La tercera dimensión es la posverdad que se cierne sobre la democracia misma. Durante décadas, el modelo democrático se presentó como la mejor opción política, pero el cansancio ciudadano, la corrupción sistemática y la incapacidad de los gobiernos para resolver problemas estructurales como la pobreza o la desigualdad han dado paso a una narrativa que considera la democracia como un sistema agotado. Las nuevas generaciones -que apenas han conocido un escenario diferente a la crisis permanente- pueden ser más proclives a aceptar la idea de que la democracia, con sus lentos procesos de debate y consenso, no sirve. La solución vendría de líderes que, en teoría, necesitan mayor concentración de poder y menos trabas para ejecutar cambios “mágicos y rápidos”. La puerta de entrada a la kakistrocacia con gobernantes que prometen lo imposible sin someterse a los contrapesos que definen una democracia saludable.
Por último, una cuarta dimensión es la visión cíclica del poder, resumida en la máxima: “Hombres fuertes generan buenos tiempos, buenos tiempos generan hombres débiles, hombres débiles generan malos tiempos y malos tiempos generan hombres fuertes.” Esta sentencia refleja un patrón histórico de oscilación entre el autoritarismo y la decadencia institucional.
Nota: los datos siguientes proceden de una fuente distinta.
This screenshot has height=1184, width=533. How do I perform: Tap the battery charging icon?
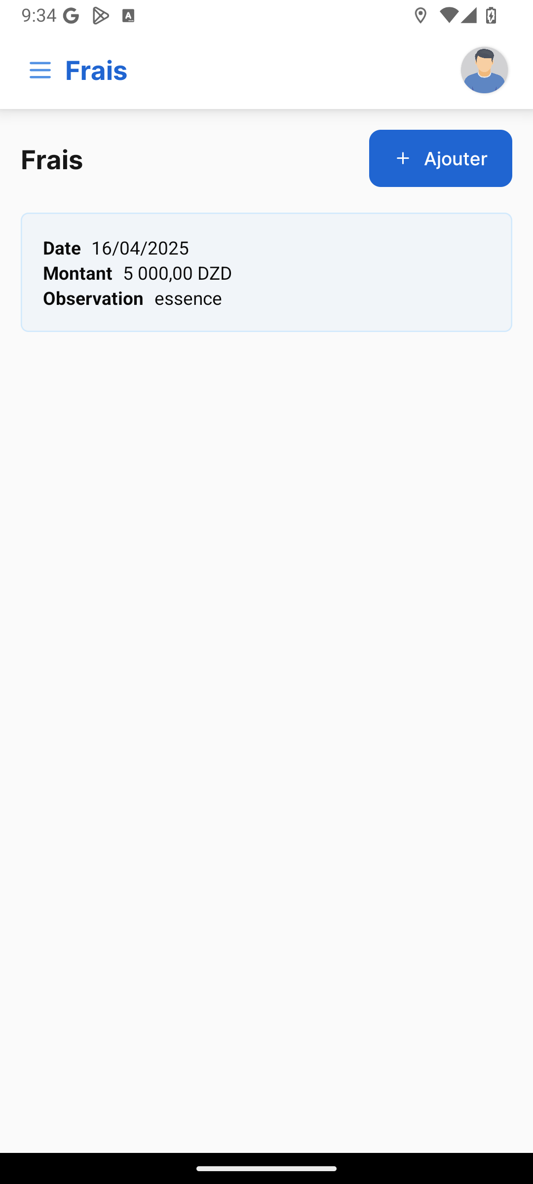click(491, 16)
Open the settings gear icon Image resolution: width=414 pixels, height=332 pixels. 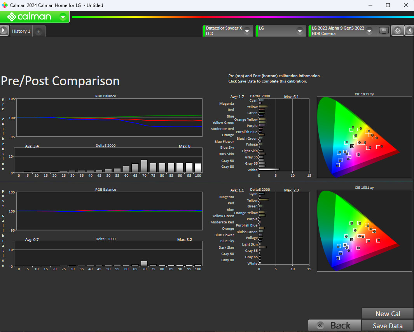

Los líderes empresariales, políticos e intelectuales de los últimos tiempos, son percibidos como débiles, poco efectivos y en ocasiones corruptos, alimentan el deseo colectivo por figuras más contundentes, incluso si eso significa sacrificar libertades. De este modo, cuando las instituciones no logran responder a las demandas ciudadanas, las nuevas generaciones se sienten tentadas a entregar poder absoluto a supuestos “hombres fuertes” que terminan, por su propia naturaleza, construyendo entorno kakistocráticos.
Las cuatro dimensiones combinan la desilusión generacional, el deterioro en la calidad educativa y el discernimiento informativo, el hartazgo con las debilidades de la democracia y la tentación cíclica por soluciones duras ante problemas complejos. Superar este fenómeno no será tarea fácil: exige que rescatemos en primer lugar, la educación crítica de nuestros hijos, debemos fortalecer las instituciones democráticas que aún sobreviven proscribiendo la corrupción y rechazando el capitalismo de amigos, y finalmente, por medio del ejemplo, salir de la apatía y participar activamente en la vida política, gremial y empresarial, rescatando estos oficios de los menos capaces o los más corruptos.